Barbara Kingsolver's style is poetic. She blends realism with lyricism, interspersed with humor, to create what critics have called a "southern novel taken west." Kingsolver accurately depicts the lives of common, everyday people (most of them women) by creating vivid images that provoke thoughts, feelings, and moods. For example, we hear the air gun as Taylor works on tires at Jesus Is Lord Used Tires, and we feel the same tingling in our fingers that Lou Ann feels after dicing hot chilies in a packing line at Red Hot Mama's salsa factory. Kingsolver describes the neighborhood where Taylor and Lou Ann live in Arizona as being "a little senile, with arthritic hinges and window screens hanging at embarrassing angles . . . transformed in ways that favored function over beauty." This image, which is both humorous and serious, gives readers a clear picture of Taylor's physical surroundings.
Kingsolver's native southern Kentucky dialect contributes to the realistic representation of the simple, ordinary life lived by her characters. Taylor and Lou Ann both grew up in rural Kentucky and consider themselves hillbillies. They feel comfortable with each other because they talk alike, using expressions such as "I'll swan" and "ugly as a mud stick fence."

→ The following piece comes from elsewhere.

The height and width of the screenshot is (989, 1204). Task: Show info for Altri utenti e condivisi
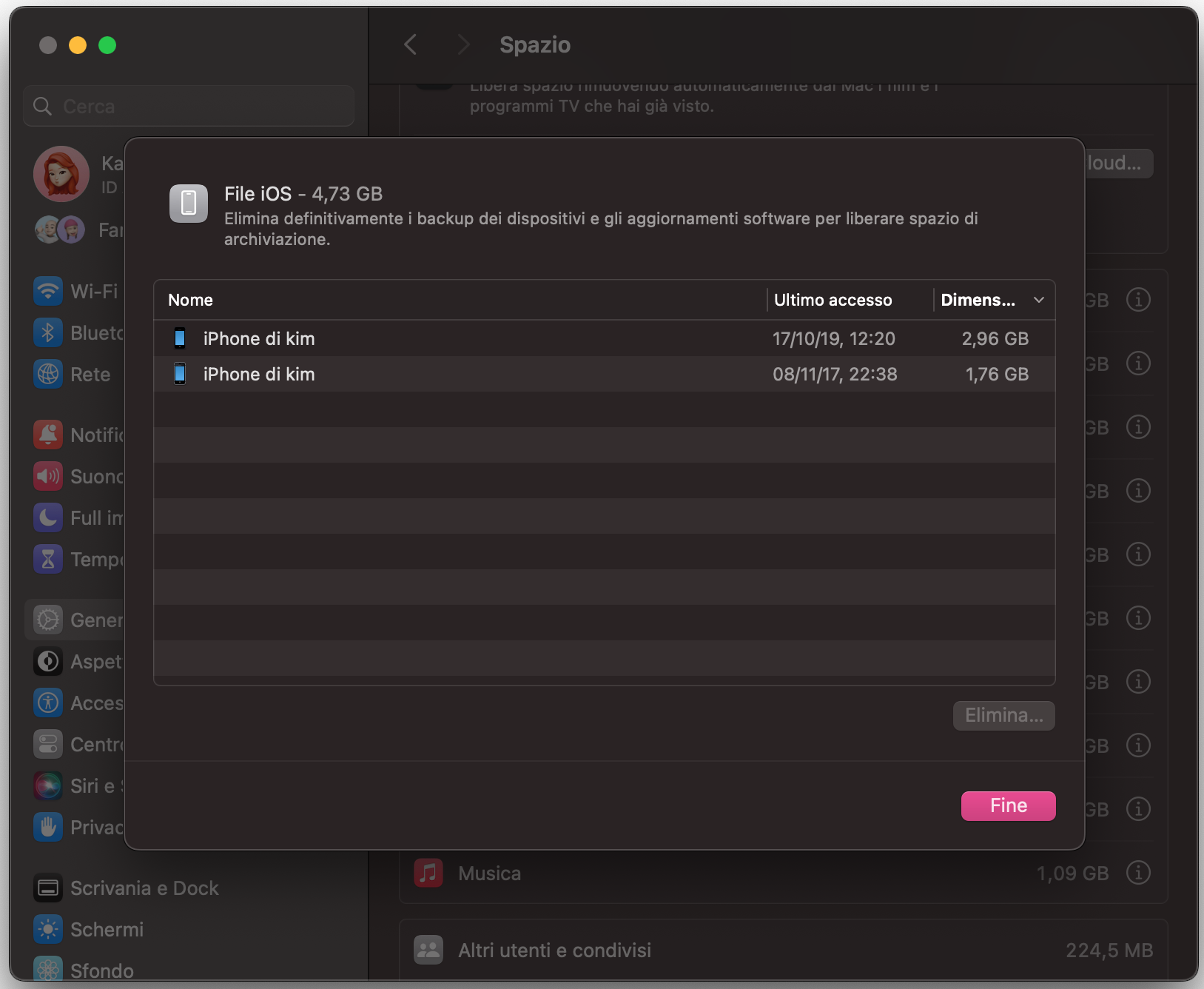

Numerous examples of humor throughout the novel prevent the tone from becoming too serious and sad. For example, Lou Ann thinks that her cat has a split personality because "the good cat wakes up and thinks the bad cat has just pooped on the rug." And Taylor imagines Lou Ann going to a job interview and saying, "Really ma'am, I could understand why you wouldn't want to hire a dumb old thing such as myself." Kingsolver's abilities to relate life realistically with a sense of humor and to create detailed images from her perceptive observations enable her to invoke feelings of empathy for her characters and instill hope for a brighter future.